▸ **Goal of the exercise**: Copy, exactly as written, the lines that begin at the one containing "Image resolution: width=1050" and end at the one containing "Click the beauty icon beside 52A-01". Skip any pictures in the data below.

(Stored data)
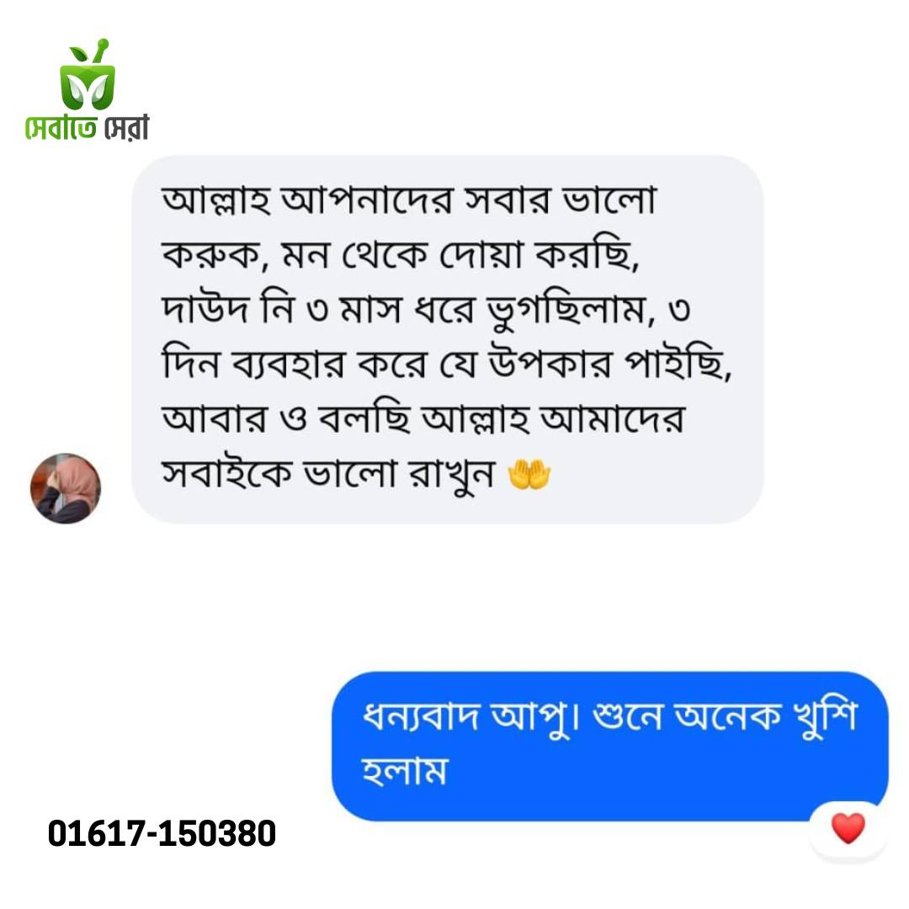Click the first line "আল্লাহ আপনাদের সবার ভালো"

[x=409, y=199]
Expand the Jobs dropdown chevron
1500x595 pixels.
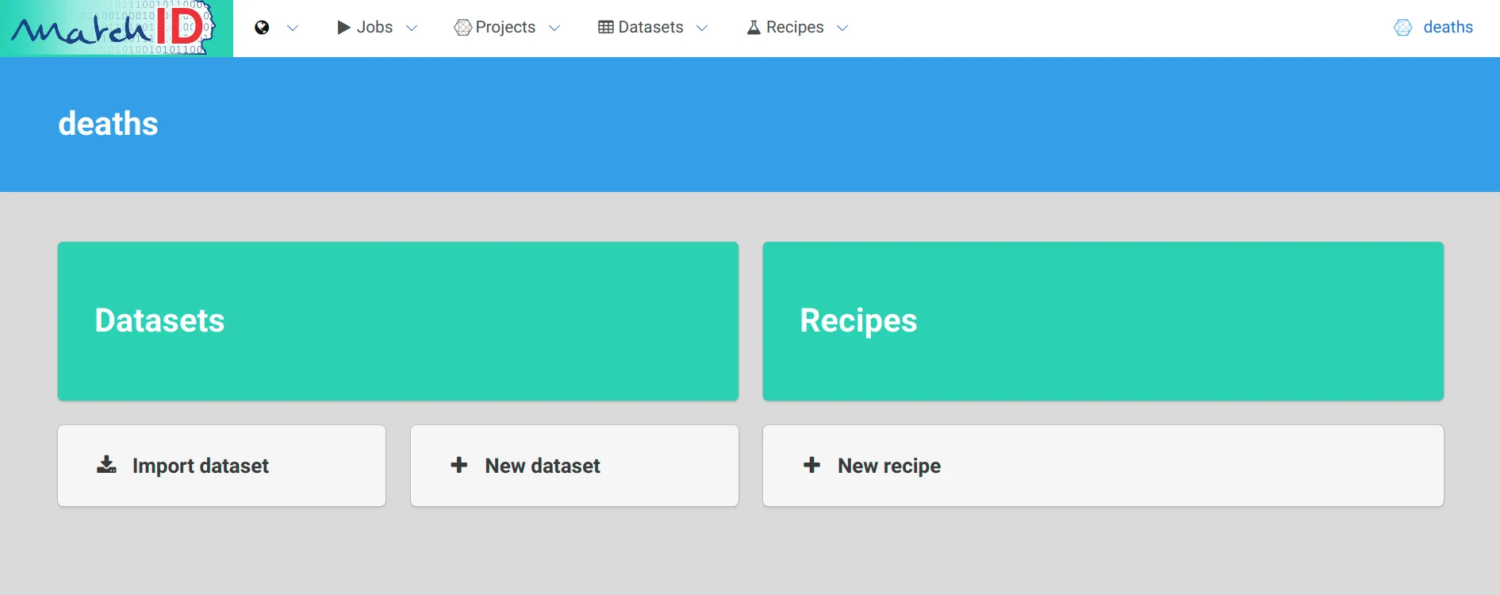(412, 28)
---
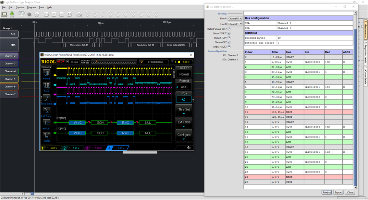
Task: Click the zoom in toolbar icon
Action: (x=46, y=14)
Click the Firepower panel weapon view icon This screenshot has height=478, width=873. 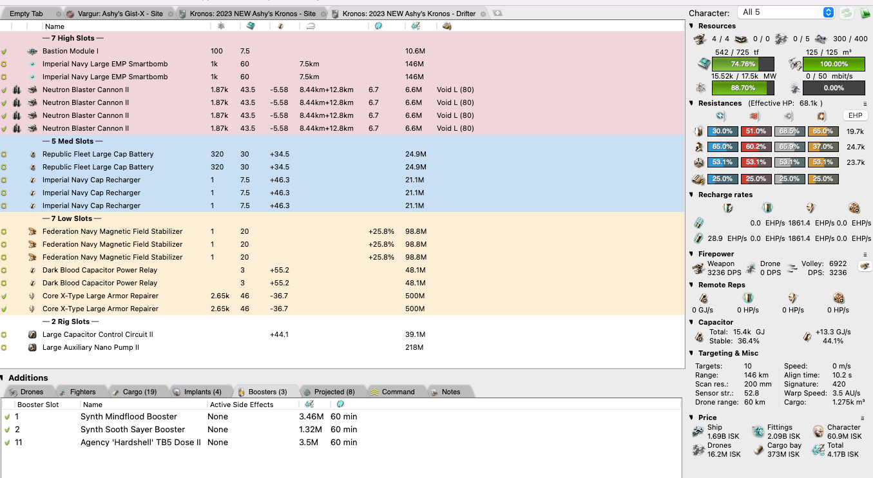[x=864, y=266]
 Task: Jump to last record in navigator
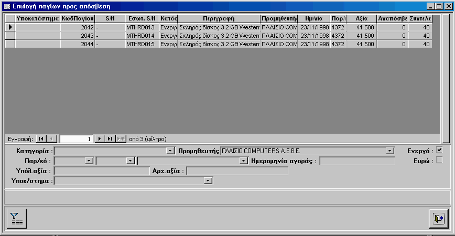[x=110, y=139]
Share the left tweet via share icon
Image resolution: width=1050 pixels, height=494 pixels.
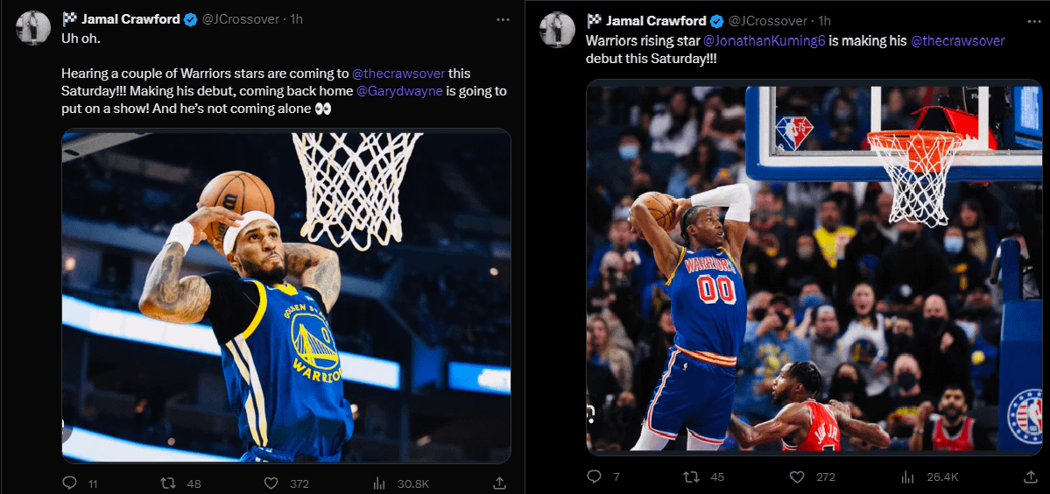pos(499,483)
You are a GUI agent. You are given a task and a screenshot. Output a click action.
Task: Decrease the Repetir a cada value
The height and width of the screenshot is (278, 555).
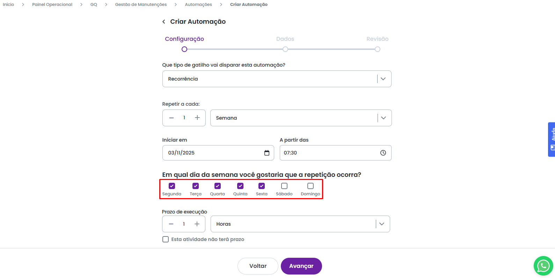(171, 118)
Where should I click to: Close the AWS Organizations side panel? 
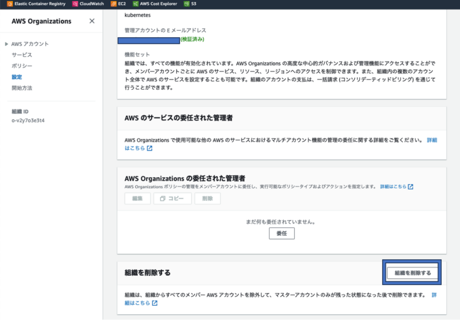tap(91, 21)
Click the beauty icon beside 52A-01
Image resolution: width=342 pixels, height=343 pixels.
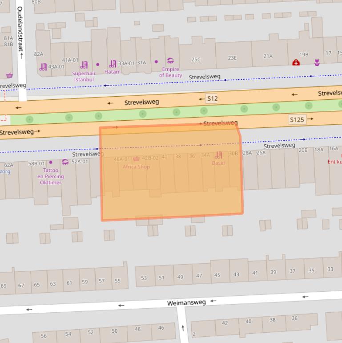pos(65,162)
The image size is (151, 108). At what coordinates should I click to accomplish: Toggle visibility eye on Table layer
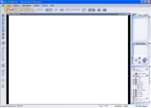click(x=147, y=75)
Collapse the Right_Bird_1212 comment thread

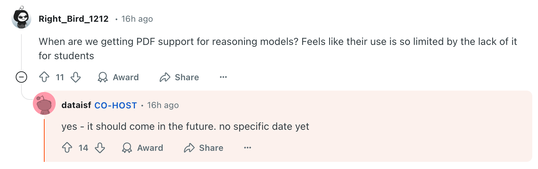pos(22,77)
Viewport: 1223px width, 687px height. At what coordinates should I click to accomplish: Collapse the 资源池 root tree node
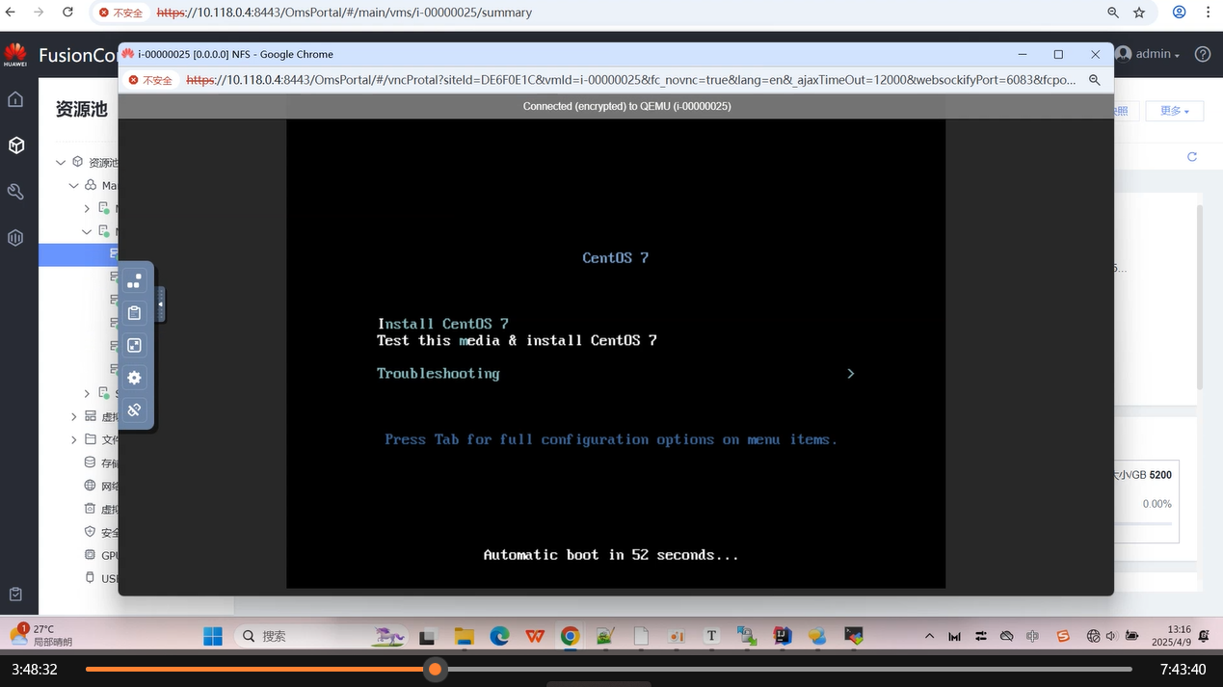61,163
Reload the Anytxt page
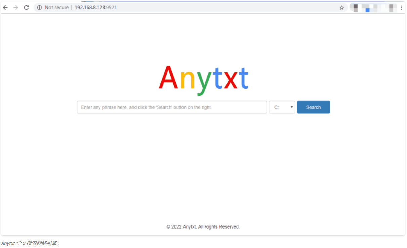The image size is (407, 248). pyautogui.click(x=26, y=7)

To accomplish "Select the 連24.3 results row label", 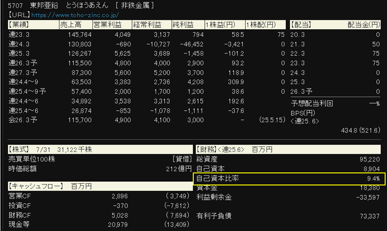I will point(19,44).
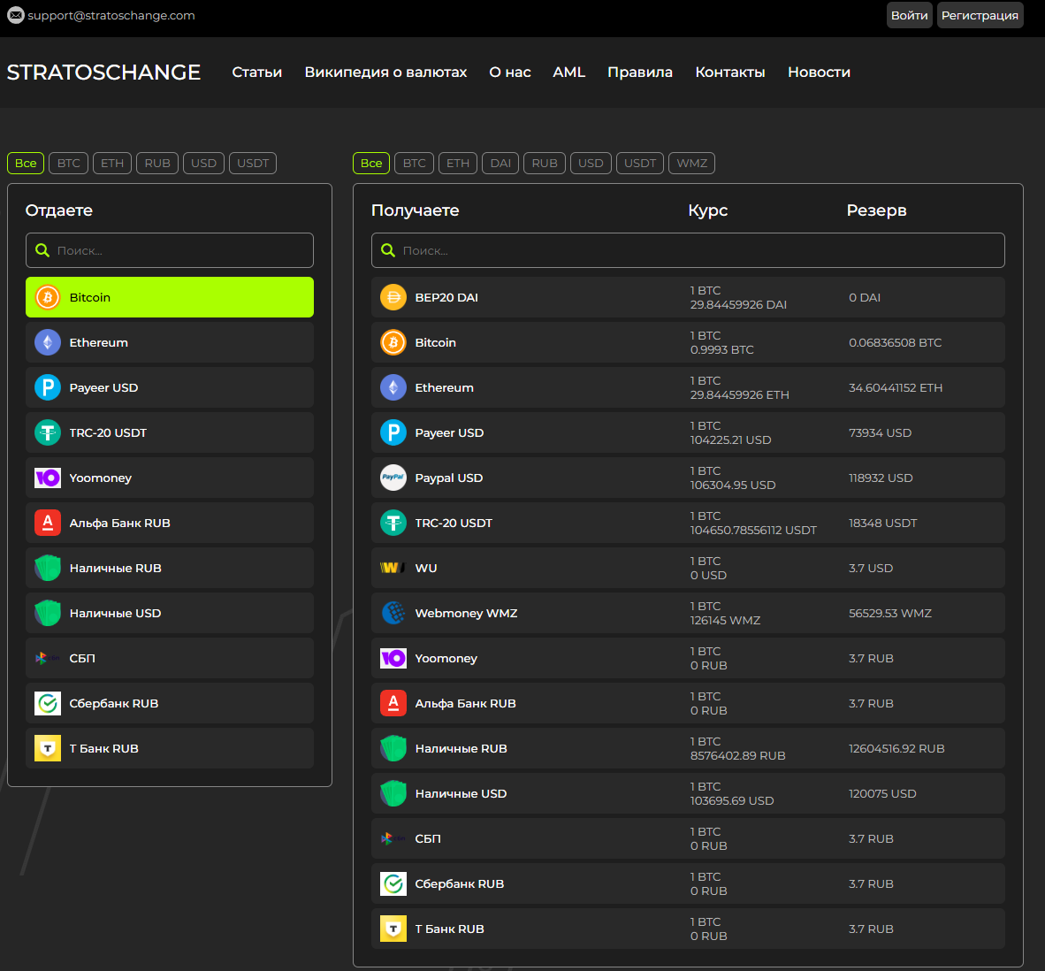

▸ **Task answer**:
Image resolution: width=1050 pixels, height=494 pixels.
pos(499,483)
You are a GUI agent. You are given a task and a screenshot. Output a click action.
Task: Decrease the Repetir a cada value
The height and width of the screenshot is (278, 555).
(171, 118)
Where should I click to: Close the AWS Organizations side panel? 
tap(91, 21)
Click the beauty icon beside 52A-01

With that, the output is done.